In Patrick Angus’s painting Flame Steaks, 1985, a dozen men sit apart from each other in a dark bar. Outside, it is still daytime, and two men lean invitingly on opposite sides of the street, cruising together yet apart. Inside the establishment, one man combs his hair back while another spreads his legs (he wears mauve jeans), letting his hands dangle around his crotch in an artfully unpracticed manner. The only other bits of color in this otherwise muted scene are in the lit cherry of a cigarette, a pair of red shoelaces, the wisp of a red hanky peeking out of a back pocket, and two large yellow signs advertising (what else?) FLAME STEAKS. Angus’s reputation (if he has one in recent art-historical memory) is as a painter of the sexual milieu—lively gay bars, porn theaters, and bathhouses—in which he directly participated. Some of his best paintings in this particular genre, which we might pragmatically and playfully dub “sex scenes,” were on loan to the Long Beach Museum of Art from the collection of David Hockney, an artist who had a clear influence on Angus’s development in both style and subject. It seems the admiration was mutual.

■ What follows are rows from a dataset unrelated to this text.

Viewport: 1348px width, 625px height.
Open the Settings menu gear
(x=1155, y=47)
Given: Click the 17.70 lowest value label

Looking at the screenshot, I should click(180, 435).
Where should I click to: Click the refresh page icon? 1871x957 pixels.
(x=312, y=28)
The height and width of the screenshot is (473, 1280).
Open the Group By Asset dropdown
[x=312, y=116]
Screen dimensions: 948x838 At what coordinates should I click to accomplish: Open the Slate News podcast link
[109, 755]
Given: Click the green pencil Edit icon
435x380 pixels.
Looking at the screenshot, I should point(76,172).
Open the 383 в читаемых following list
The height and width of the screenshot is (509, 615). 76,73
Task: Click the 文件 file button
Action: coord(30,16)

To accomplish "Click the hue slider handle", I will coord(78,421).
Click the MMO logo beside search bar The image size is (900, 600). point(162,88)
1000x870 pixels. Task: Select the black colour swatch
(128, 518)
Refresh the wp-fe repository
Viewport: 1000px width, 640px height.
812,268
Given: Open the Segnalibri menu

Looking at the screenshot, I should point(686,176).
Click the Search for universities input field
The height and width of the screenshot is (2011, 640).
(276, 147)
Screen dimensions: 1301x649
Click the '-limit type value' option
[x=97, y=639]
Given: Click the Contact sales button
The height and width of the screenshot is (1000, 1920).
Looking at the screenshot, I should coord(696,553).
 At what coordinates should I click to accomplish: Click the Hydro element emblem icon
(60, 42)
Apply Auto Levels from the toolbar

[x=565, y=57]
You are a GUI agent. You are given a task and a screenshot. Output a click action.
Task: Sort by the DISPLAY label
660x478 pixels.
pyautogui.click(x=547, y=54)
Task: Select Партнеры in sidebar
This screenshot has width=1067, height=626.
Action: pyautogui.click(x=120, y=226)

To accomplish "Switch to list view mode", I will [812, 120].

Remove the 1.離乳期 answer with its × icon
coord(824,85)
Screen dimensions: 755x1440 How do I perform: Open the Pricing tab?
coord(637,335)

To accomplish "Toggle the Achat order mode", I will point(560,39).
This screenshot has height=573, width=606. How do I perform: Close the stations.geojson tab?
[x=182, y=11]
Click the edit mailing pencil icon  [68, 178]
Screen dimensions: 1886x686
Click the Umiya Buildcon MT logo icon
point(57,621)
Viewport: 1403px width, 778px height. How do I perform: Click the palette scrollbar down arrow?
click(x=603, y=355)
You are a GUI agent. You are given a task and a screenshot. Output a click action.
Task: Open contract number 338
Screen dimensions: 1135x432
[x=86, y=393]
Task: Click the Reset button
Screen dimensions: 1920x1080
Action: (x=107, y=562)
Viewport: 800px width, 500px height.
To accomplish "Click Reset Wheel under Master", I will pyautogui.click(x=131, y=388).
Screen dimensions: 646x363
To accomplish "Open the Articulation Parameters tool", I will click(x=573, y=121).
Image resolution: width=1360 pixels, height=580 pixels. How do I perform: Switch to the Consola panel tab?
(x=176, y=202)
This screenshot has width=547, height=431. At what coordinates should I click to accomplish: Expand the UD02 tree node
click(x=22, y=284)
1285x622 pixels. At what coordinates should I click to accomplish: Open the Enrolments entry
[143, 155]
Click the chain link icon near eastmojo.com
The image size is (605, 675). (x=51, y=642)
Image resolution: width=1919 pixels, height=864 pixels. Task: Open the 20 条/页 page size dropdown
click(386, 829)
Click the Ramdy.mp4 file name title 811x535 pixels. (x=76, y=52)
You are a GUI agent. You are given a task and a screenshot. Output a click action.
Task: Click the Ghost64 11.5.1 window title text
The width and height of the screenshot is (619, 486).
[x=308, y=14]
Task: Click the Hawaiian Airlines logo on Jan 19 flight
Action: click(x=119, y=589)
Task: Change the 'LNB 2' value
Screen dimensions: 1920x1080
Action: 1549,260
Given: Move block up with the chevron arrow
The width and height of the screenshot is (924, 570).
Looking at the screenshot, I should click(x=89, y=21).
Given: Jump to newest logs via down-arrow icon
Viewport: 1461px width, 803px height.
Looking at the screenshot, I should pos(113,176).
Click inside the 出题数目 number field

However, this retrospective, the first to be organized on the West Coast (where the artist spent most of his life), attempted to expand this limited view of Angus’s work, particularly by including lesser-known series and dozens of drawings that, unlike their painted counterparts, evoked a sense of ease and spontaneity and encompassed a wide range of subjects (women!). Untitled (Five Standing Figures), 3/23/79, 1979, for example, appears to have been sketched from direct observation: The torn edge of the paper indicates that it once belonged in a spiral notebook. Five people attend an unspecified social gathering; one woman holds a martini glass, another a cigarette, but neither speaks. Angus reinforces the awkwardness of the scene by isolating the figures, creating a Brechtian tableau of suspended sociality (reminiscent in some ways of the alluring compositional weirdness of Neue Sachlichkeit painting). In other drawings, Angus took the opposite tack, flatteringly capturing his models in his studio or in their own homes. Such is the case with Betty Sleeping, date unknown, in which Angus’s exacting line work and kinetic coloring amount to a tender portrait of his mother.

Given the exhibition’s aim to bring renewed attention to the artist, it was disappointing that the installation undercut the work. Some of the curatorial missteps were fairly benign, such as grouping a clutch of Angus’s cityscapes in the same room (one or two would have been fine, but a whole roomful sapped an otherwise ebullient arrangement of its energy), or hanging a sequence of verdant landscapes above an inexplicably deep platform. Most egregious, though, was the placement of Angus’s sexually explicit drawings and paintings behind a privacy wall emblazoned with a content warning and an overly large calligraphically rendered red letter R, forcing a question: Did the curator really give this part of the show an MPAA rating? Whoever’s decision it was, the problem with this dippy (and reactionary) installation was that, beyond framing Angus’s explicitly sexual paintings within a visual and symbolic language of heightened moral panic, it represented a botched opportunity to position painting as a node of gay male social life and creativity. That is a shame. A picture of a naked dancer shaking his dick at his client may be lewd on its surface, but Angus’s sustained attention to these sites and relations demands that we also take them seriously as ways of living. There’s nothing more adult a museum can ask of its audience.